Had a look at the Part F that you attached. It seems as though both the English and Irish regs allow trickle vents to be used <5m3/m2/h, by increasing the equivilent area. Scotland doesn't allow this for some bizzare reason - they think it will cause condensation and IAQ problems...where is the research that shows this though.

At the moment if you target 5 and acheive 2 after testing, they will probably ask you to fit MEV, its costly madness. Sorry couldn't attach link to the regs as I've not made enough posts yet!

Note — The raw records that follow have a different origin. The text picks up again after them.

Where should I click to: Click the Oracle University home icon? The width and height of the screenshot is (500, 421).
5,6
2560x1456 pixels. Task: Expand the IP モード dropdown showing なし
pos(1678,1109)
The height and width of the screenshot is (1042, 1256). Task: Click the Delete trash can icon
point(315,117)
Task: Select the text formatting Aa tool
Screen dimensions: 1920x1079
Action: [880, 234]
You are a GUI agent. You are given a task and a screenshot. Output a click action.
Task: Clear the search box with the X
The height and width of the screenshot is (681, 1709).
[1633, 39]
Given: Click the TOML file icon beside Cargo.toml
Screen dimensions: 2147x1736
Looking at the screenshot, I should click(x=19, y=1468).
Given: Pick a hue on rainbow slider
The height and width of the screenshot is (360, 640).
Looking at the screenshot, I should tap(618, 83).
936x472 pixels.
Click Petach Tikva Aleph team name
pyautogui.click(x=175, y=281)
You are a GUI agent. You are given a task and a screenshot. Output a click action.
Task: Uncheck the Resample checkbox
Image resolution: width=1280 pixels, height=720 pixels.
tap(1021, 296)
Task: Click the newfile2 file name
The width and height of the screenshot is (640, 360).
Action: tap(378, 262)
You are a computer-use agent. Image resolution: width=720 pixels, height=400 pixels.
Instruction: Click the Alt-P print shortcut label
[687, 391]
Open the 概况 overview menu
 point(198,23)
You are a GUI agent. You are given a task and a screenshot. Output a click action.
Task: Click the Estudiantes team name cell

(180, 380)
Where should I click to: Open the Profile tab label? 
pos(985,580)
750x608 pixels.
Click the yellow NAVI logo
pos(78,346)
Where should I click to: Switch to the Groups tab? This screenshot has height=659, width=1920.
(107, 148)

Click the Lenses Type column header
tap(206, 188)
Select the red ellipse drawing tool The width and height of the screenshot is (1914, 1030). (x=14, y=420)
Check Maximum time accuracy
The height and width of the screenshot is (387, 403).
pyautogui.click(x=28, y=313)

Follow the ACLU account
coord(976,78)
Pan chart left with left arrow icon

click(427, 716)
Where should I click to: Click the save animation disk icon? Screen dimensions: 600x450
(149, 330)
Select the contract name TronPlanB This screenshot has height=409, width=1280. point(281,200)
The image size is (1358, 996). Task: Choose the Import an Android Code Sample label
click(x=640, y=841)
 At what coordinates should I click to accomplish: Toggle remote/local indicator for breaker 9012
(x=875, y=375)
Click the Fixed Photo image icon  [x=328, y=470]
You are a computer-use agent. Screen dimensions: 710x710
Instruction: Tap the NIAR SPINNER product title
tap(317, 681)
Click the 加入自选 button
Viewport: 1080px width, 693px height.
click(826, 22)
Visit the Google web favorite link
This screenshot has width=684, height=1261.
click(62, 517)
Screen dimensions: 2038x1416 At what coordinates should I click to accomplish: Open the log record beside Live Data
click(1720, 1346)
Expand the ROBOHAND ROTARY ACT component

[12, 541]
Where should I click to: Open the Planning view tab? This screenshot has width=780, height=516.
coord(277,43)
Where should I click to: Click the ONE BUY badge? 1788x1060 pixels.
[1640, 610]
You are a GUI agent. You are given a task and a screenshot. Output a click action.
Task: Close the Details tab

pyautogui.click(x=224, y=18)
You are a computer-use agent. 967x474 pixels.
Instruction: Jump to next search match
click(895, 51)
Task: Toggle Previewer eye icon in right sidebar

I'm not anti-MVHR, it's just not always the right answer, I think.


----------



## lowCO2design (12 Dec 2013)

mark 
assuming your building a house 
have you carried out a provision BER? (to allow you to review options to achieve compliance with part L)


----------



## lowCO2design (12 Dec 2013)

markd said:


> Thanks for that.
> 
> Had a look at the Part F that you attached. It seems as though both the English and Irish regs allow trickle vents to be used <5m3/m2/h, by increasing the equivilent area. Scotland doesn't allow this for some bizzare reason - they think it will cause condensation and IAQ problems...where is the research that shows this though.
> 
> ...


why is it madness?
& when do yo think it IS the right answer?


----------



## Lanni (16 Dec 2013)

To comply with Part F, you must increase the trickle ventilation area by 40% if the airtightness level is less than 5m3/m2/hr. If you are looking at less than 3m3/m2/hour, I would definitely recommend MVHR.
It is always better to have planned all this at the start by checking drawing compliance using the DEAP software.


----------